Your objective >> Write out again, unchanged, the line that has "The image size is (653, 439)." and each following line through the end of the entries below; leave pictures out.

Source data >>
[Start of Attachment]

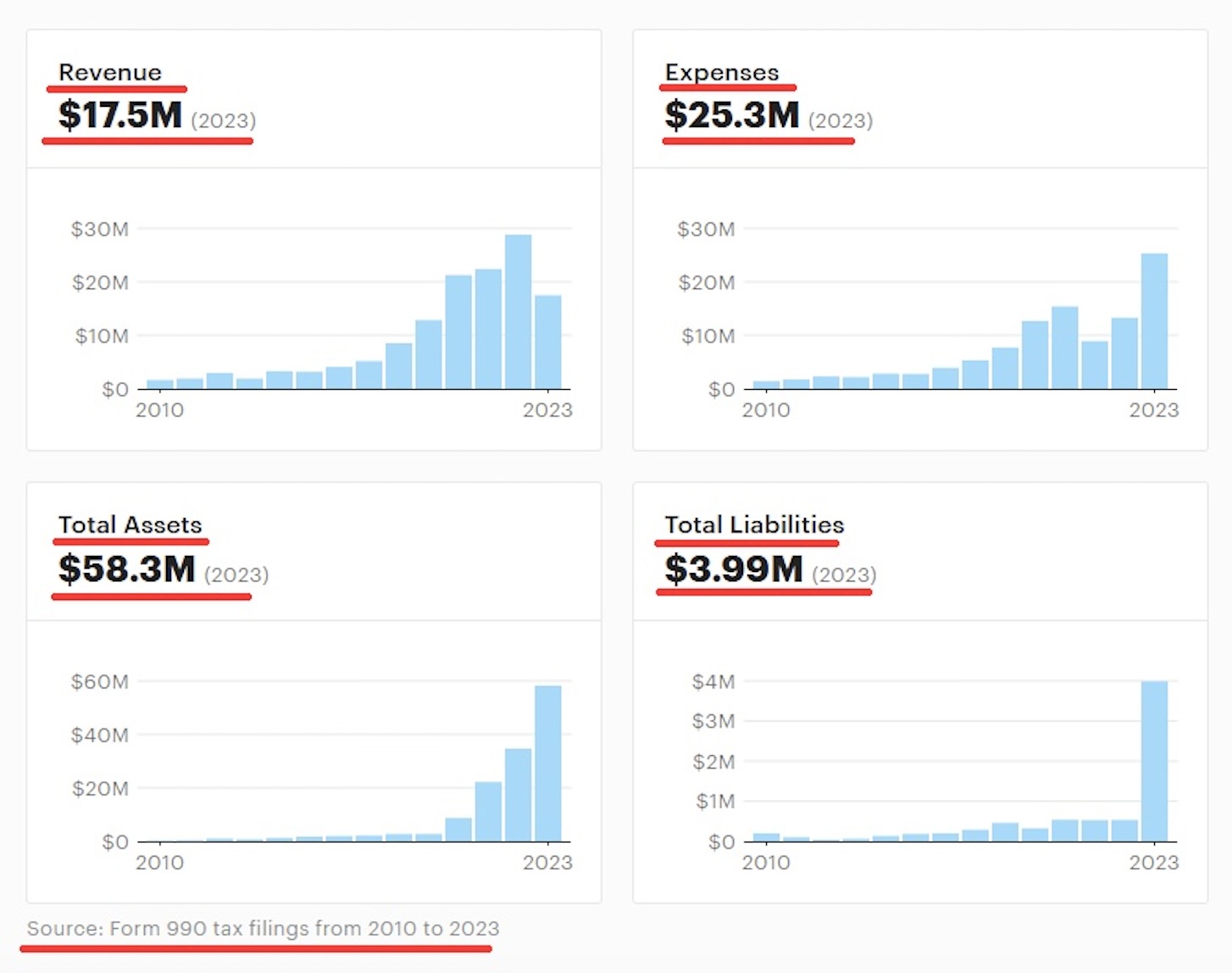Click the 2023 bar in Expenses chart
The width and height of the screenshot is (1232, 973).
(x=1154, y=321)
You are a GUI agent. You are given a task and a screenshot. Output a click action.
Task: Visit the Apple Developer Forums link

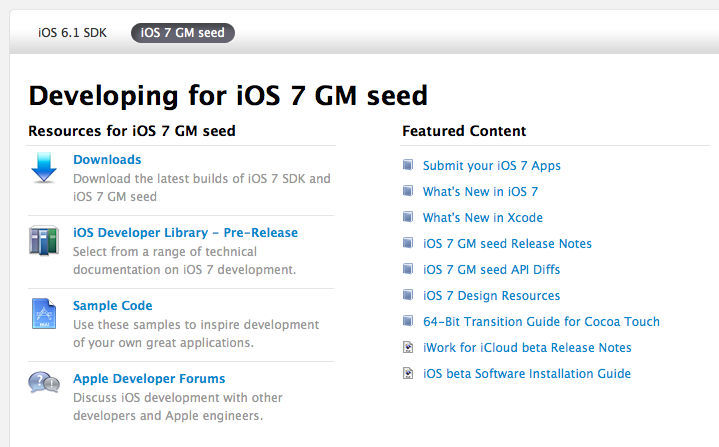click(149, 379)
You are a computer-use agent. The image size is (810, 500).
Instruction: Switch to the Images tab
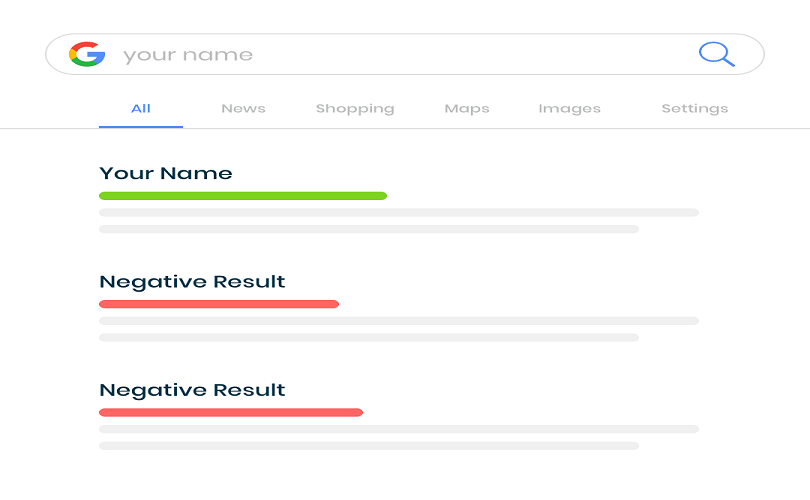click(569, 108)
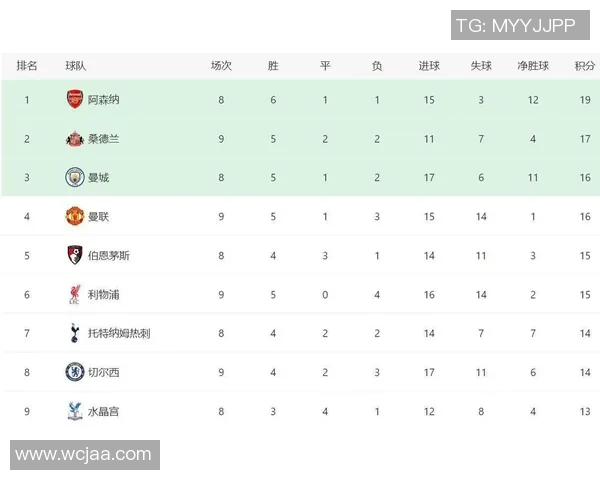Screen dimensions: 600x480
Task: Click the Arsenal club crest icon
Action: 75,99
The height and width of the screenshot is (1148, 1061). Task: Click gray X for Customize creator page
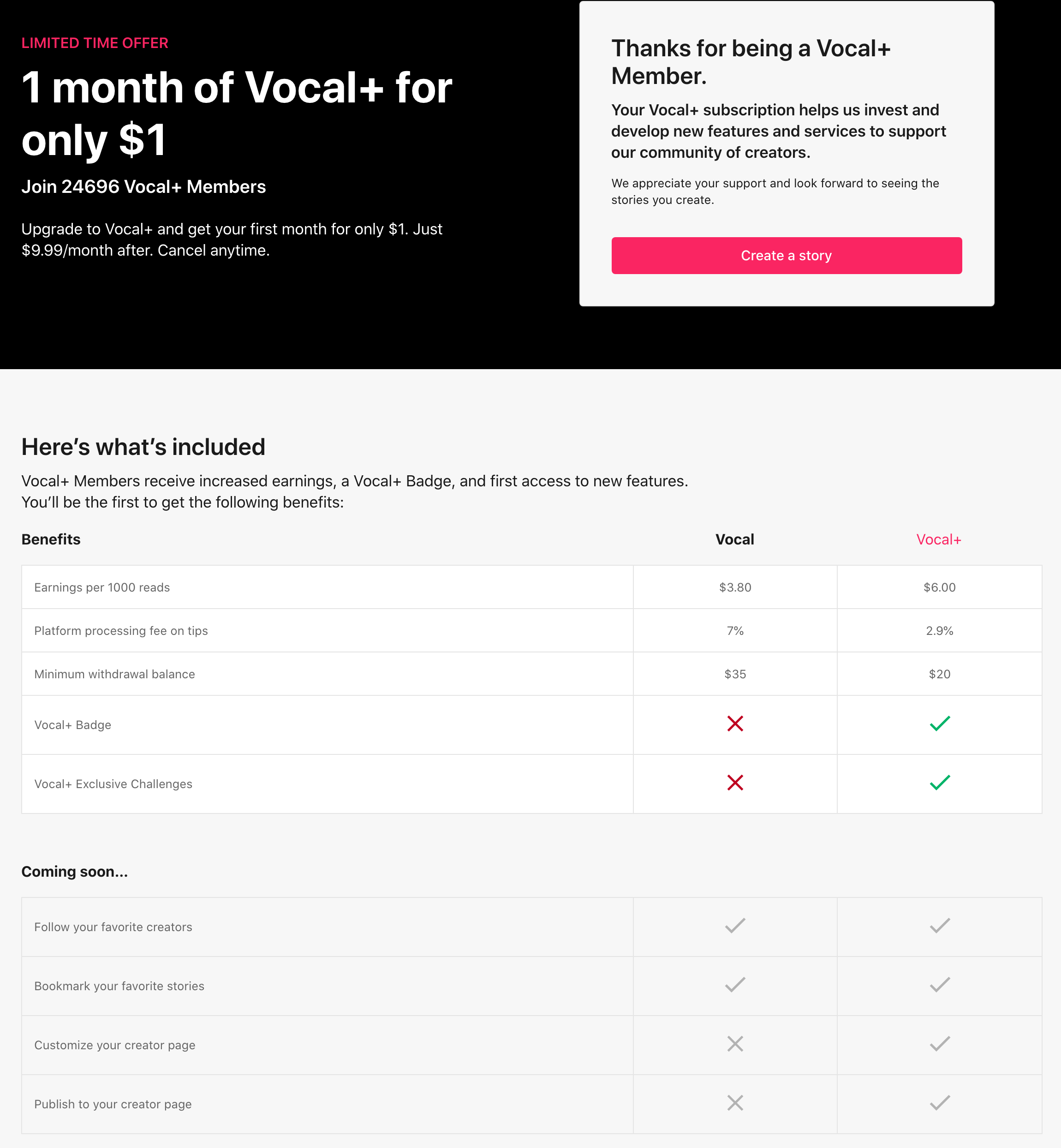click(x=735, y=1044)
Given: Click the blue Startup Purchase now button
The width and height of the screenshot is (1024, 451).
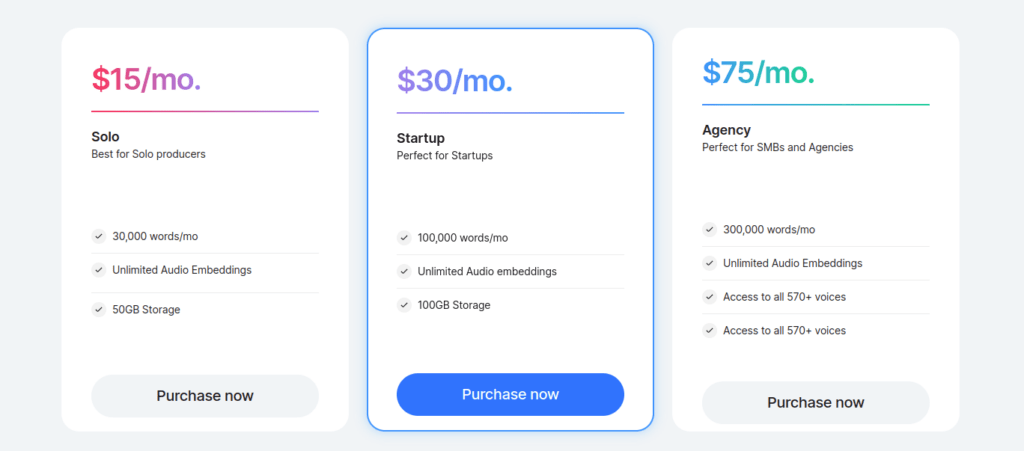Looking at the screenshot, I should pos(510,394).
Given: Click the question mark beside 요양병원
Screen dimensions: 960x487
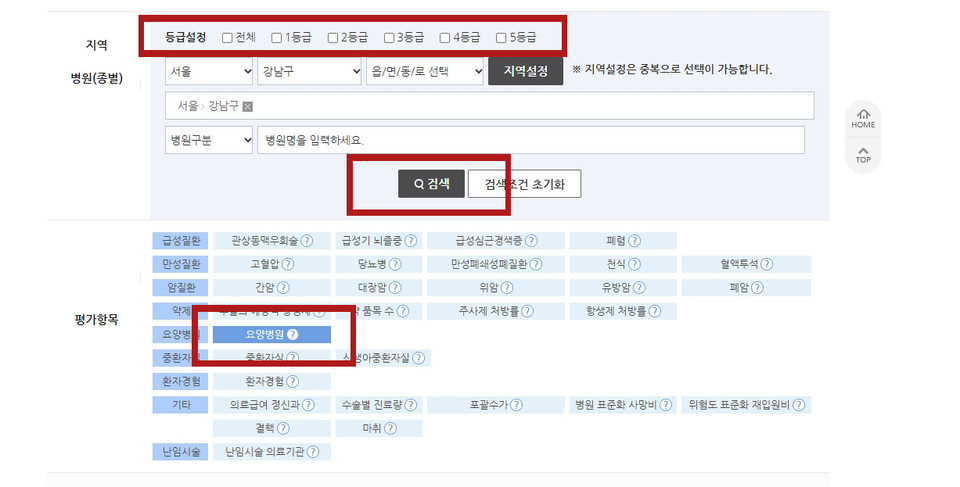Looking at the screenshot, I should point(293,334).
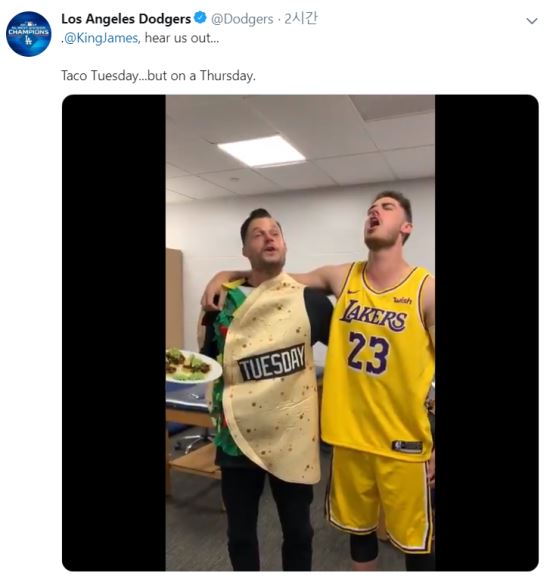
Task: Expand the tweet options chevron
Action: pyautogui.click(x=532, y=21)
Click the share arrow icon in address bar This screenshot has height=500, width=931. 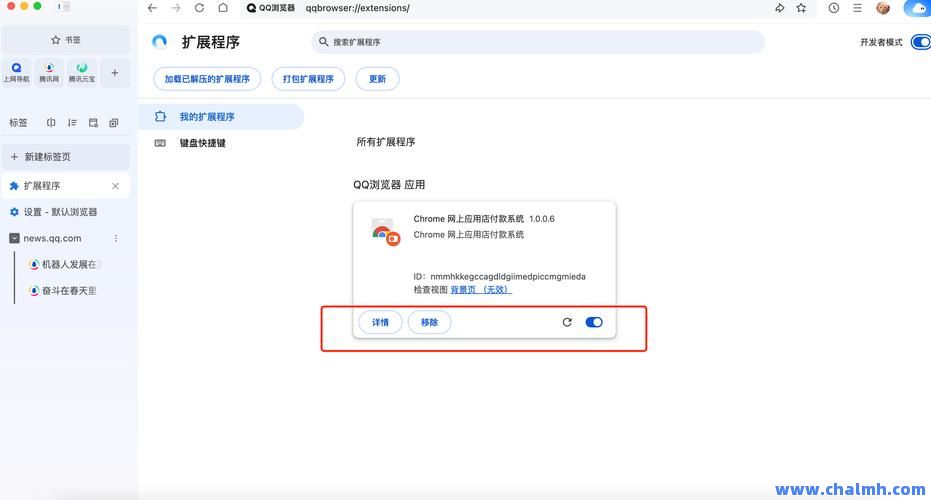779,8
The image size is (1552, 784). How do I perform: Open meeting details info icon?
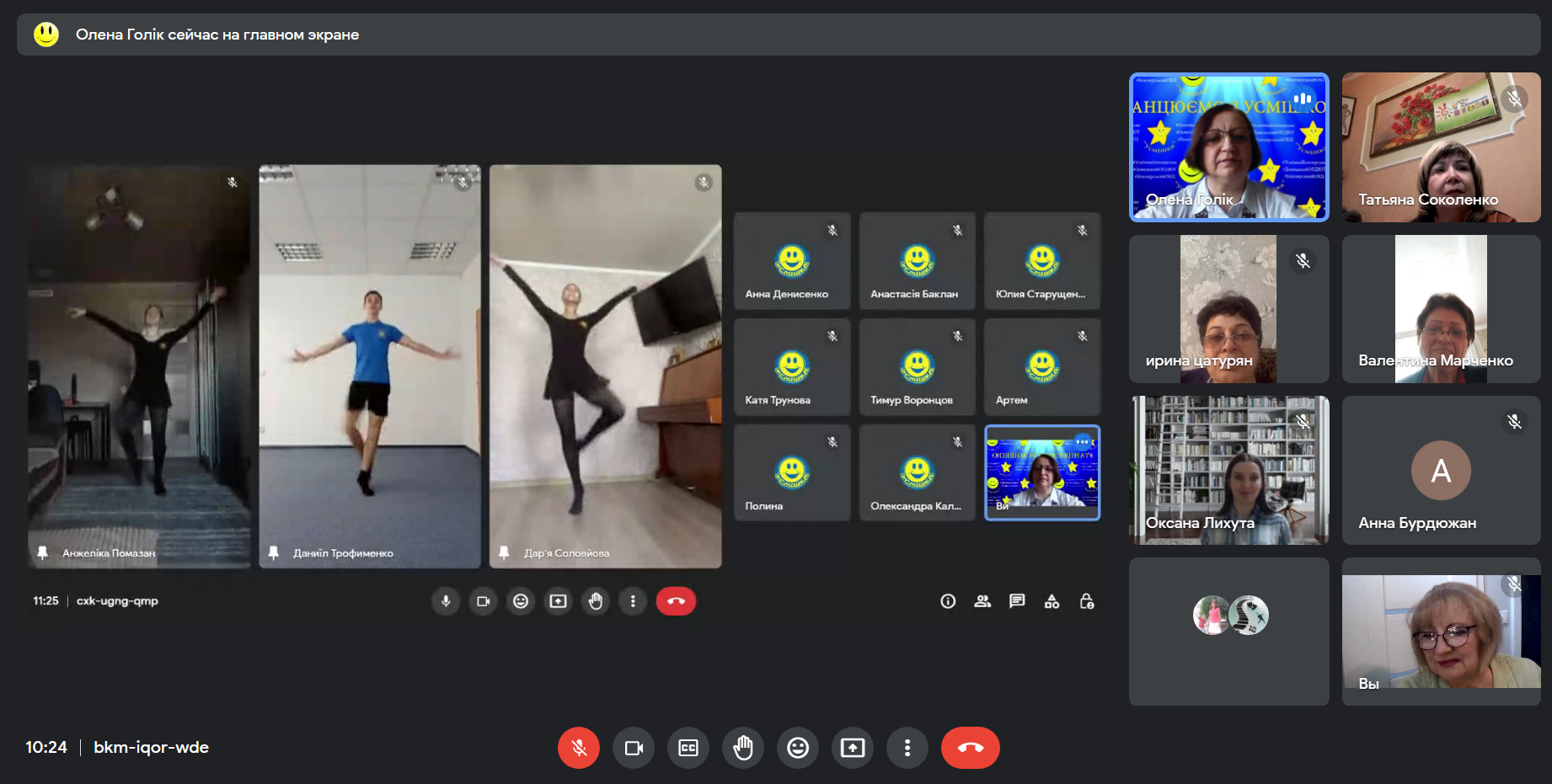tap(948, 601)

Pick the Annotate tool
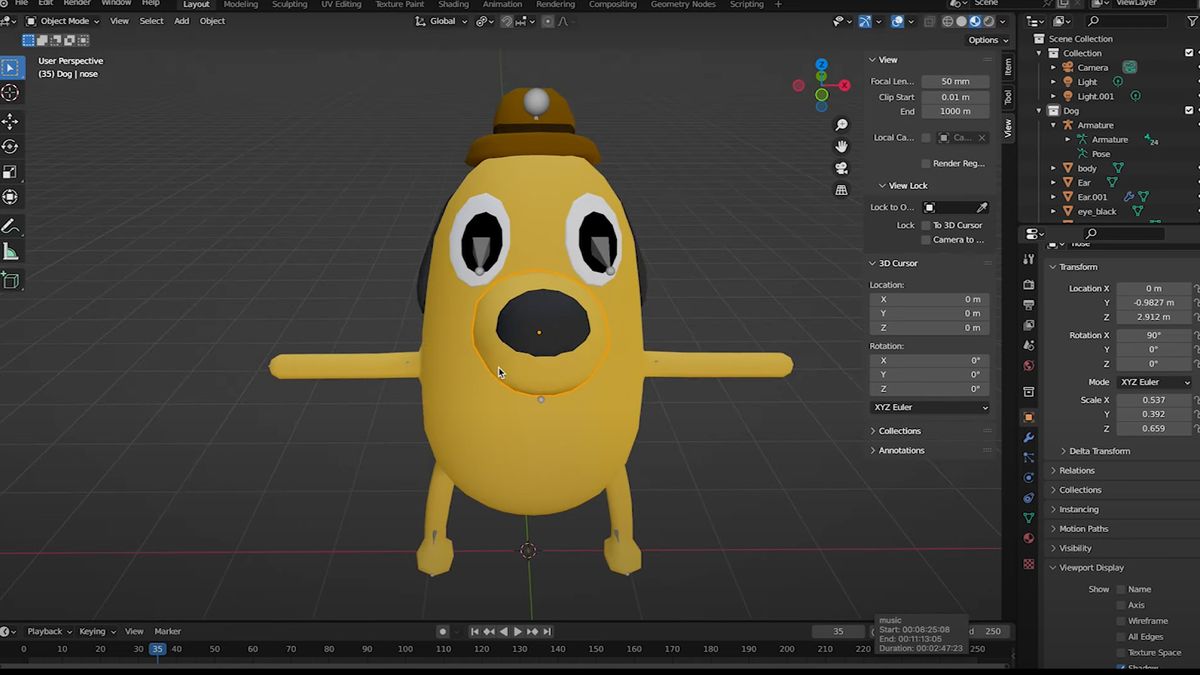12,226
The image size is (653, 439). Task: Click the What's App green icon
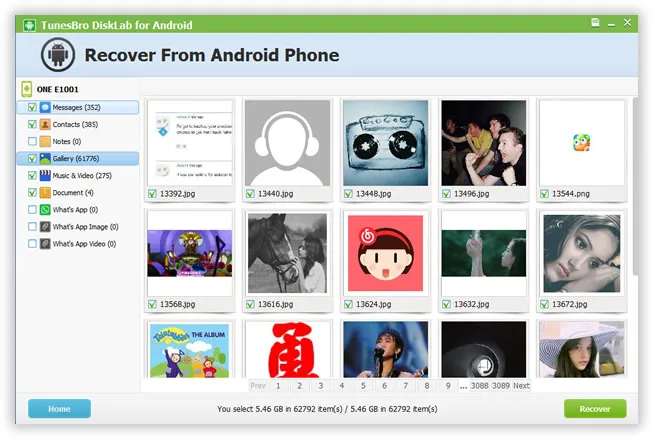point(45,209)
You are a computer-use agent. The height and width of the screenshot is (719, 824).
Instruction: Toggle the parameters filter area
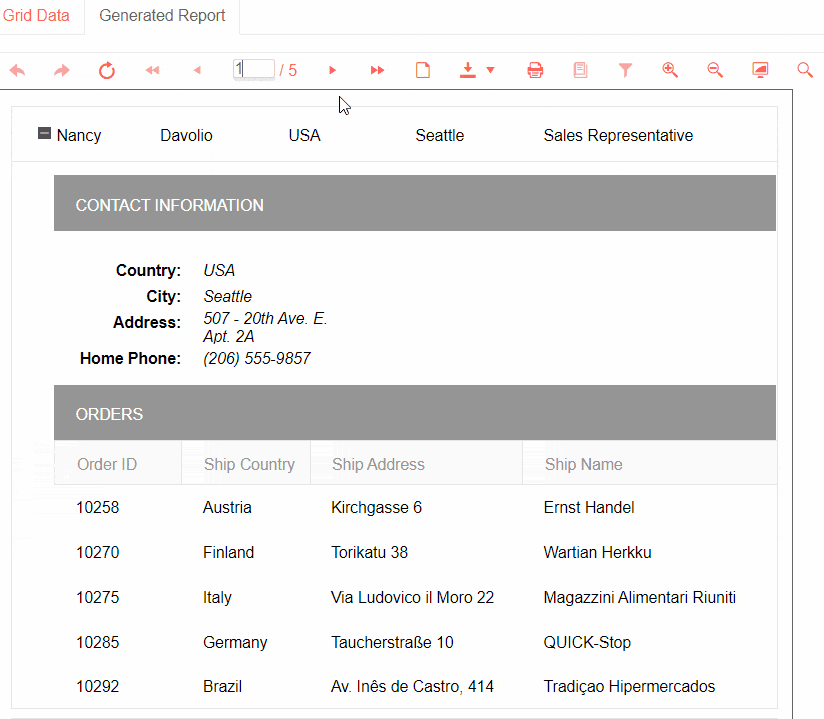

[End of Attachment]

Exercise result >>
The image size is (653, 439). Task: Click the What's App green icon
point(45,209)
You are a computer-use agent. The height and width of the screenshot is (719, 824).
Instruction: Toggle the parameters filter area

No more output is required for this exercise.